--- QUOTED PASSAGE ---
More millions of retail space went vacant as restaurants were shut down and shops that depended on commuters and tourists went dark.
Things are not significantly better now.
The Delta virus has kept away the customers that retail businesses were hoping would return, while less than a quarter of the island’s office workers have returned, according to Kastle Systems, as we reported in “Return to Offices Postponed: Commercial Real Estate Bust?” (14 Sep 2021).
On 14 September, about 120,500 people rode the Metro North Railroad, the company reported, only 54 percent of the typical daily load the line carried before the COVID crisis.
“We’re still offering restaurant tenants…relief, rent deferrals,” Grant Greenspan, a principal in real estate corporation Kaufman Organization, told CNN Business.
The Bluestone Lane coffee shop chain has five sites inside Manhattan office buildings, which have seen no more than 30 percent of pre-crisis commuters return, CEO Nick Stone estimated.
“I can’t see it getting dramatically better within the next six months,” he said to CNN. “We’ve got a real challenge on our hands.”
TREND FORECAST: The focus of urban economic energy and innovation will continue shifting from its traditional centers, such as New York and Los Angeles, to new hotspots, including Austin, Miami, and Raleigh, N.C.
The accuracy of our forecast, made before the COVID crisis and that we re-emphasized in the article cited above, is being borne out more starkly as time goes by: the urban cores that have been the focus of attention in the past, such as Chicago and San Francisco, will undergo long, slow declines, marked by shuttered storefronts, vacant offices, and sinking property prices, as they struggle to cope with smaller budgets, a reduced quality of life, and more low-income residents.
In addition, as urban centers go down, crime levels will rise. As Gerald Celente notes, “When people lose everything and have nothing left to lose, they lose it.”

--- Entries excerpted from a collection ---

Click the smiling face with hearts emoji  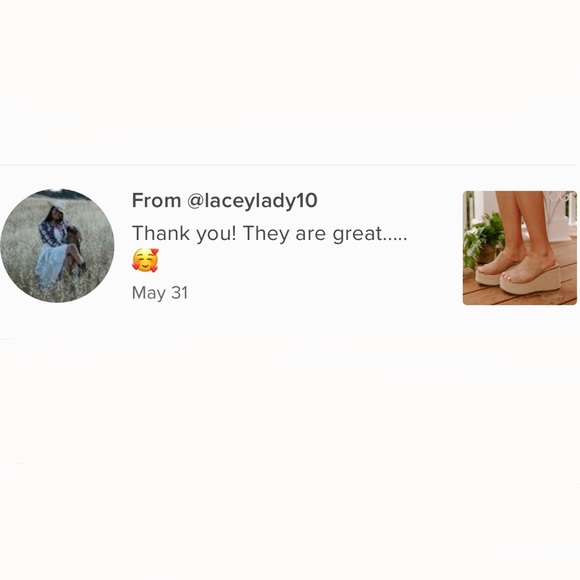tap(145, 260)
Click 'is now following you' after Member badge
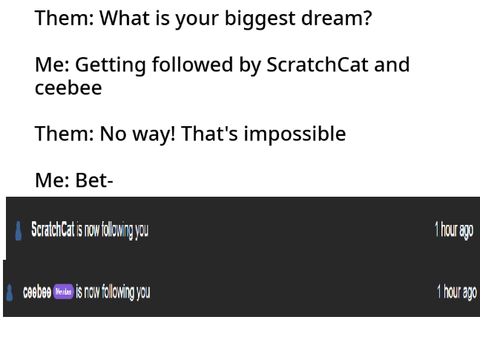 coord(113,292)
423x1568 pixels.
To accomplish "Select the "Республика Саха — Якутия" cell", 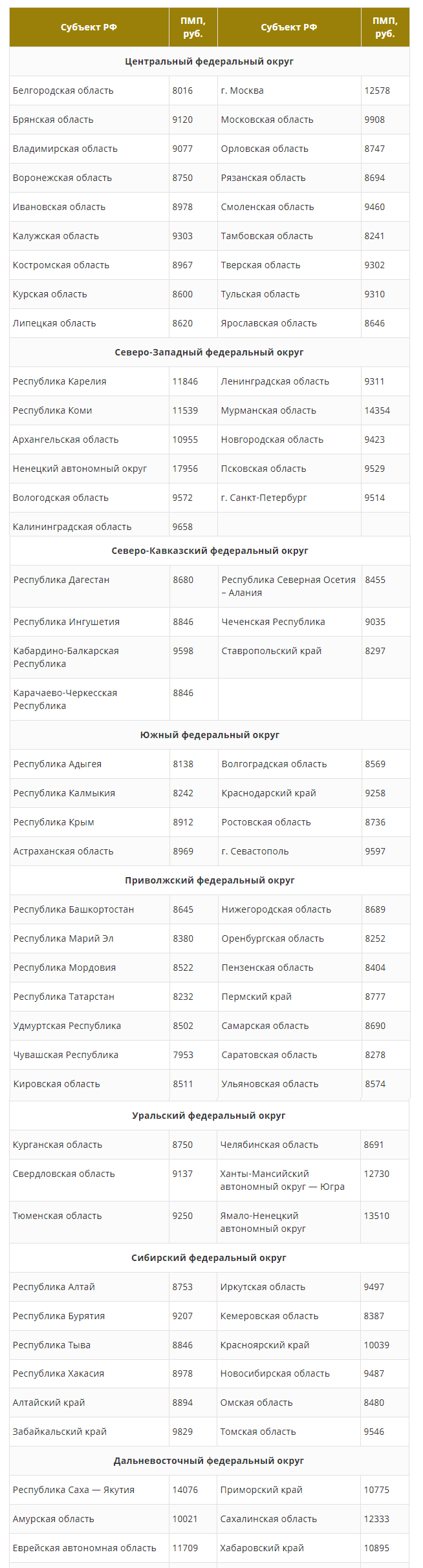I will pos(89,1490).
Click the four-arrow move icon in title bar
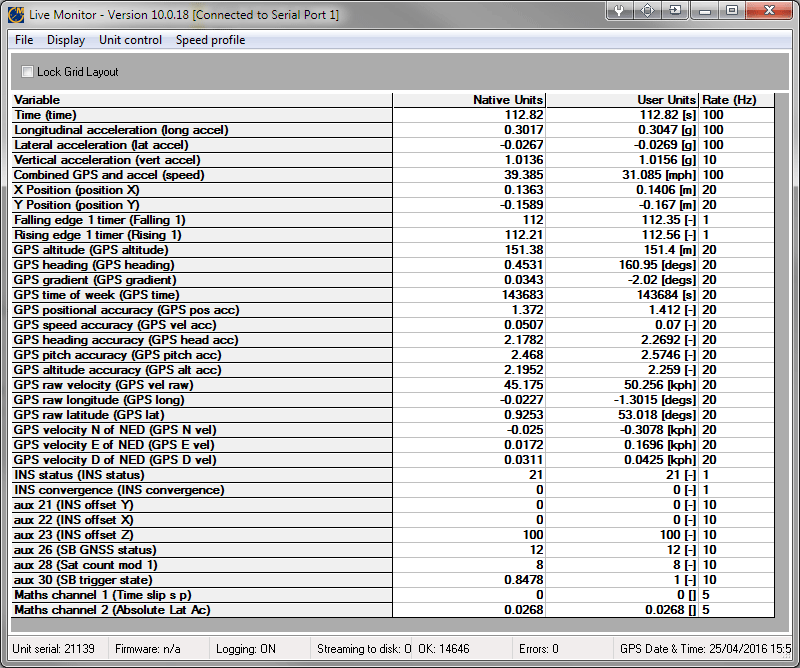 coord(648,11)
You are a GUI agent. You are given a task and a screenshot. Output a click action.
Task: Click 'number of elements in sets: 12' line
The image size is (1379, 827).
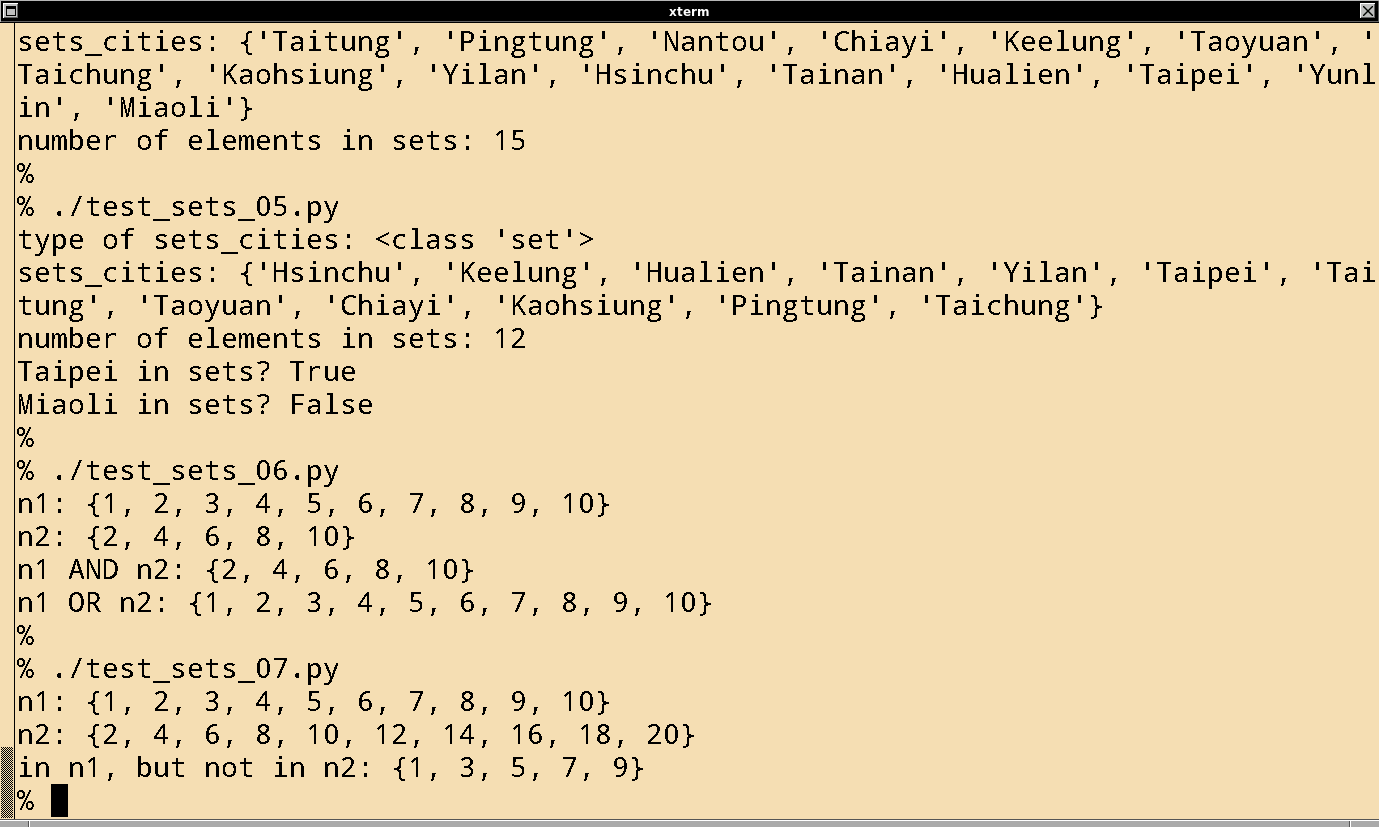(x=271, y=339)
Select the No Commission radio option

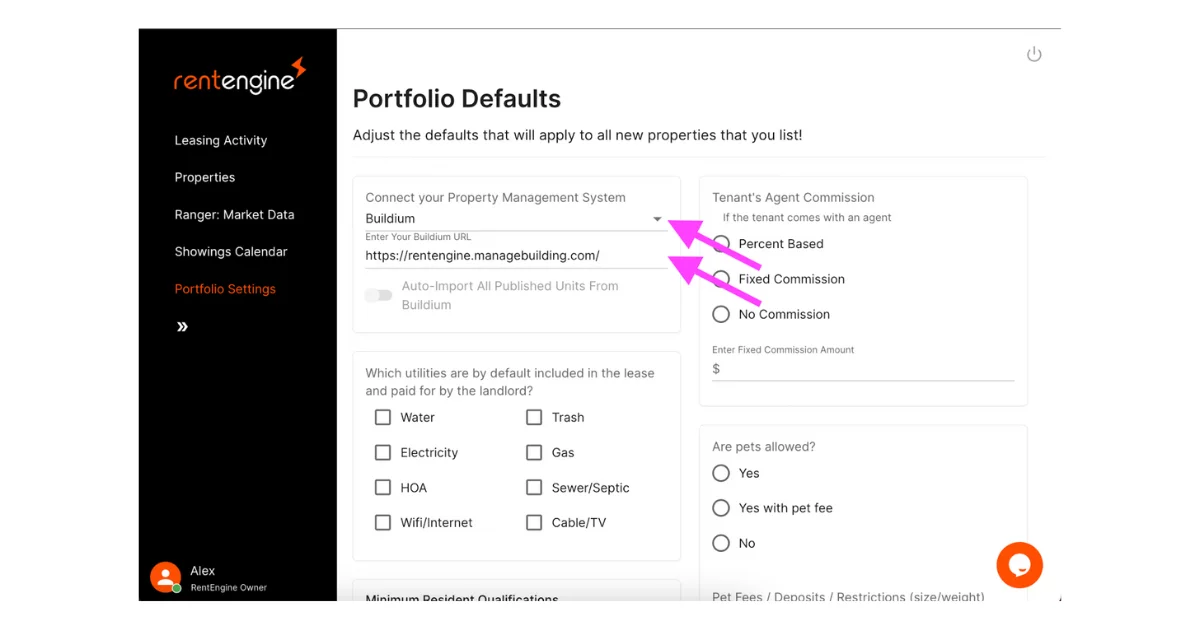[721, 314]
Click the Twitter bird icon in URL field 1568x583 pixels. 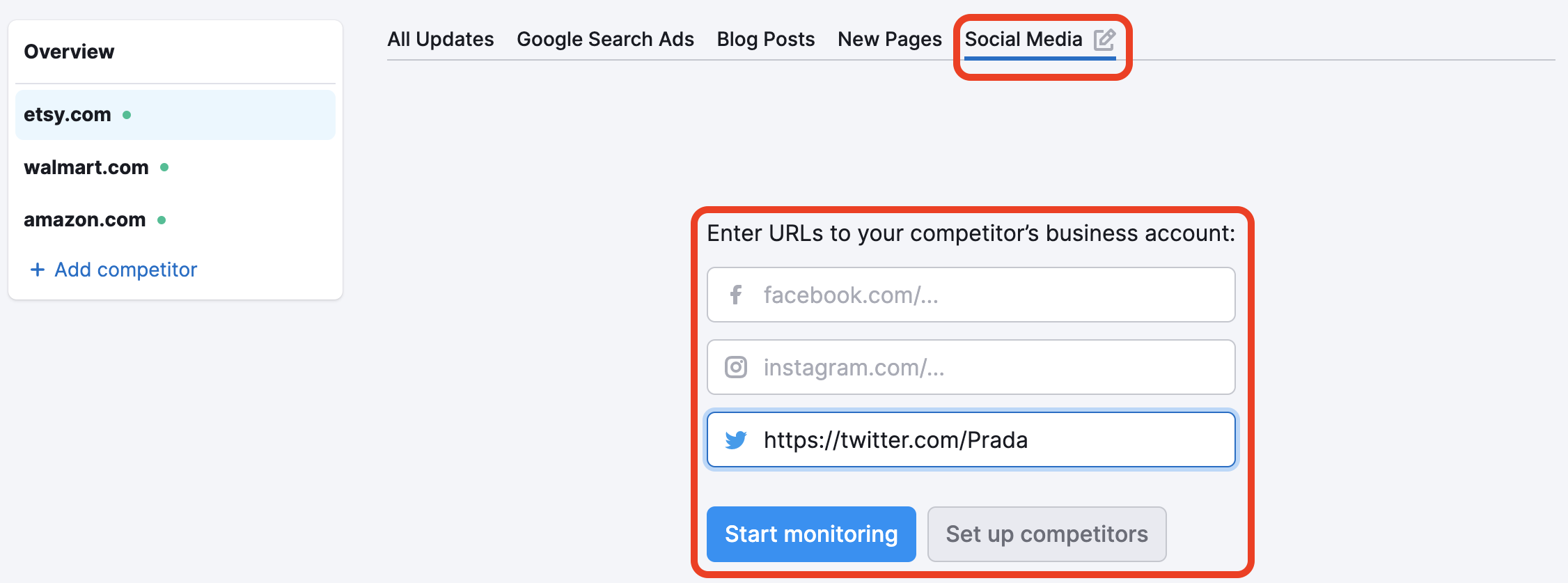tap(736, 440)
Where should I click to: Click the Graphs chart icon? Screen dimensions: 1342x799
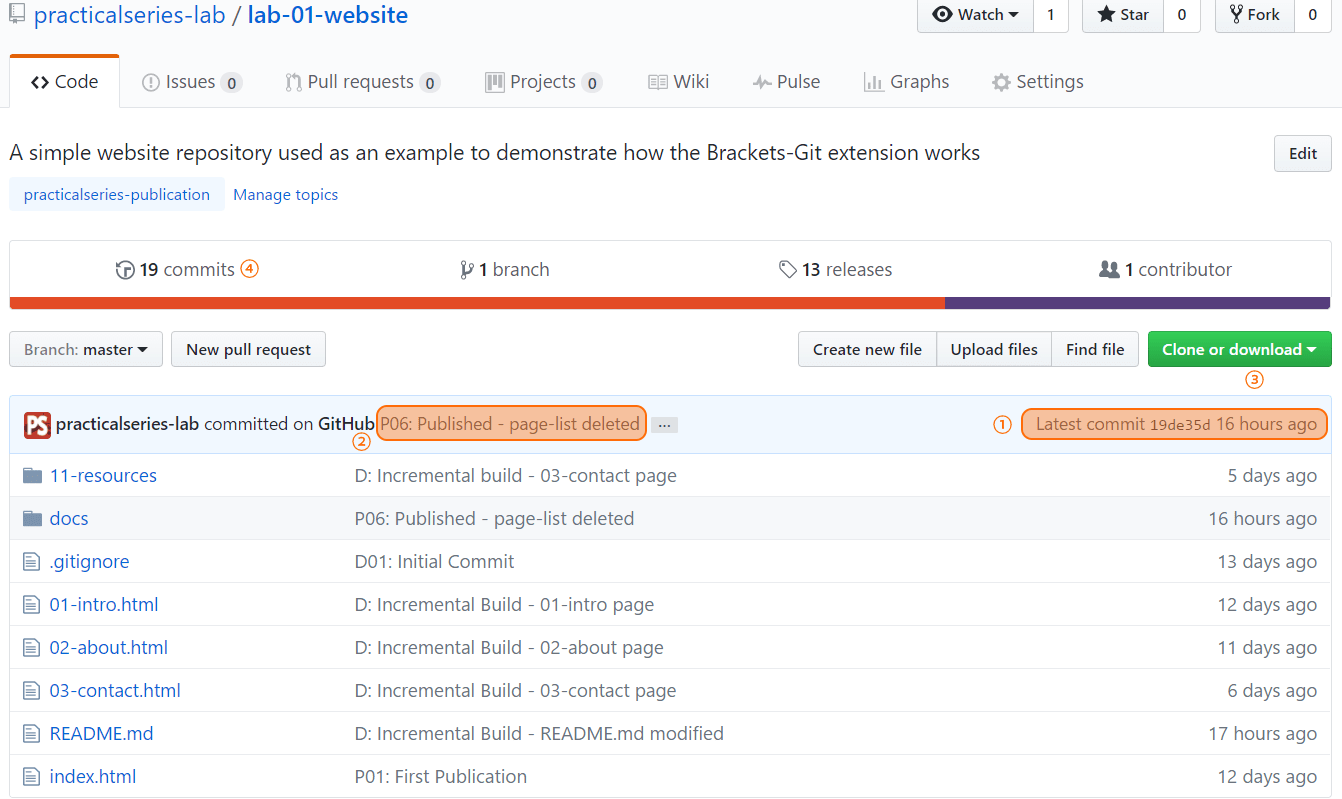coord(872,81)
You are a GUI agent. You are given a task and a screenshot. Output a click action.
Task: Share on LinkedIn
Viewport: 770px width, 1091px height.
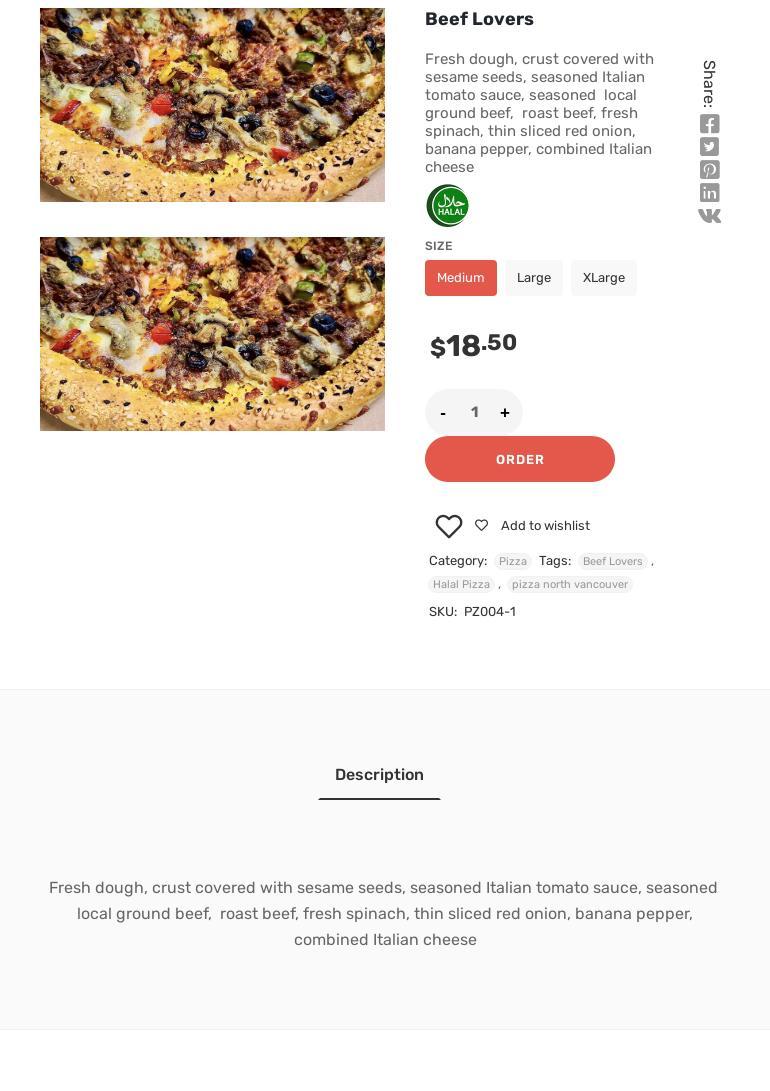[709, 193]
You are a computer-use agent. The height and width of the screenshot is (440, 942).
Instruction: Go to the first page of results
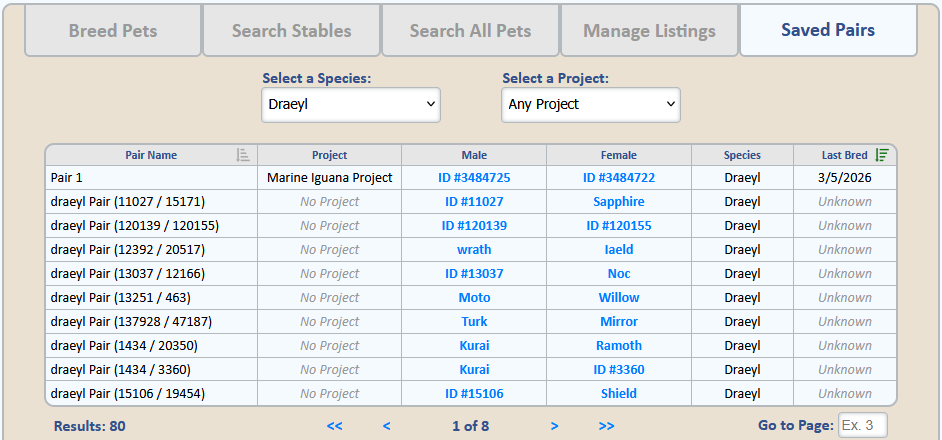(x=334, y=426)
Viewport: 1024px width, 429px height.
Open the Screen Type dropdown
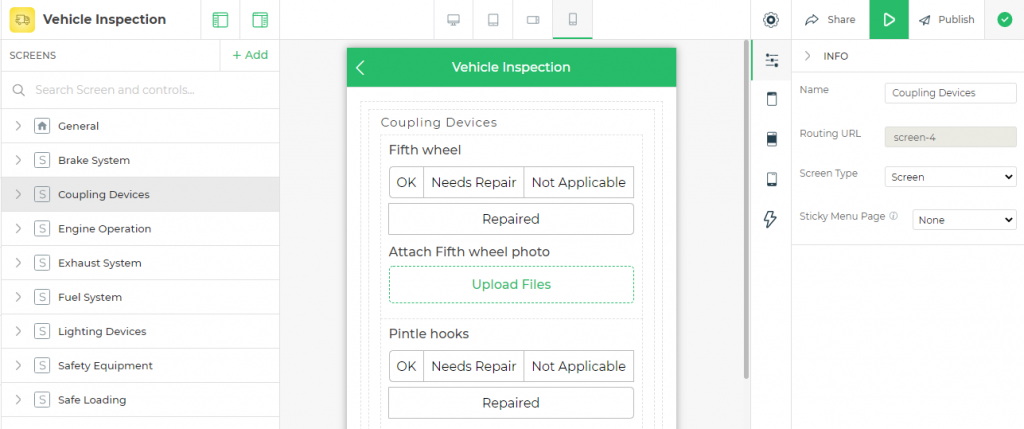click(950, 177)
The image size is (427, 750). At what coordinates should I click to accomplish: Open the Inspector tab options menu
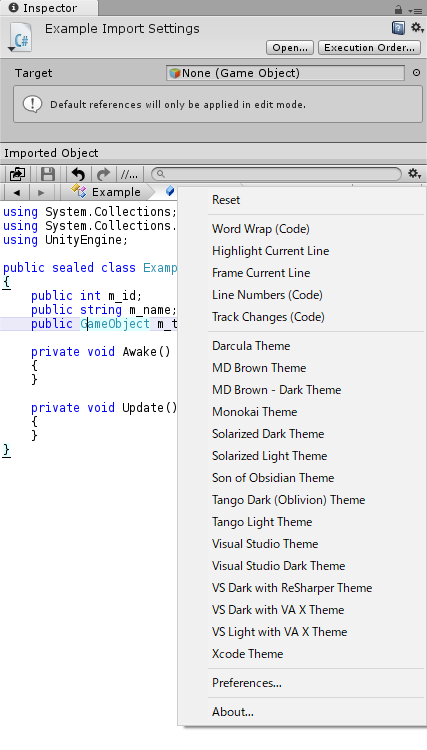click(415, 10)
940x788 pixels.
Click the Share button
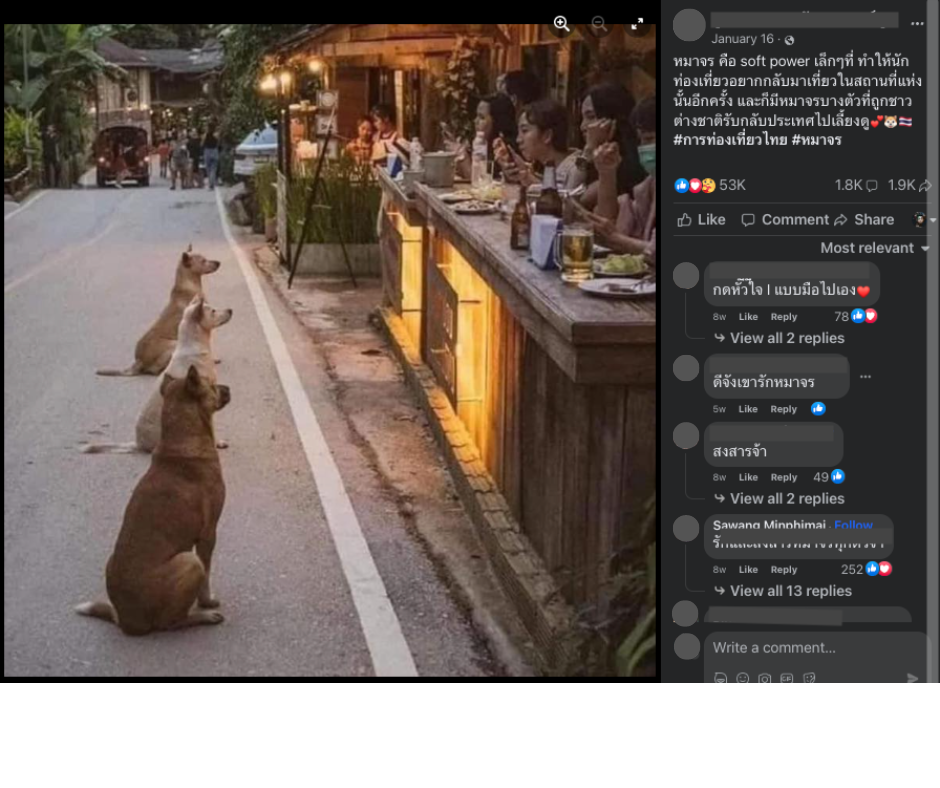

--- TASK PROMPT ---
In the passage on vacant retail and office space, about how many people rode the Metro North Railroad on 14 September? None of the entries is needed.

--- RESPONSE ---
About 120,500 people.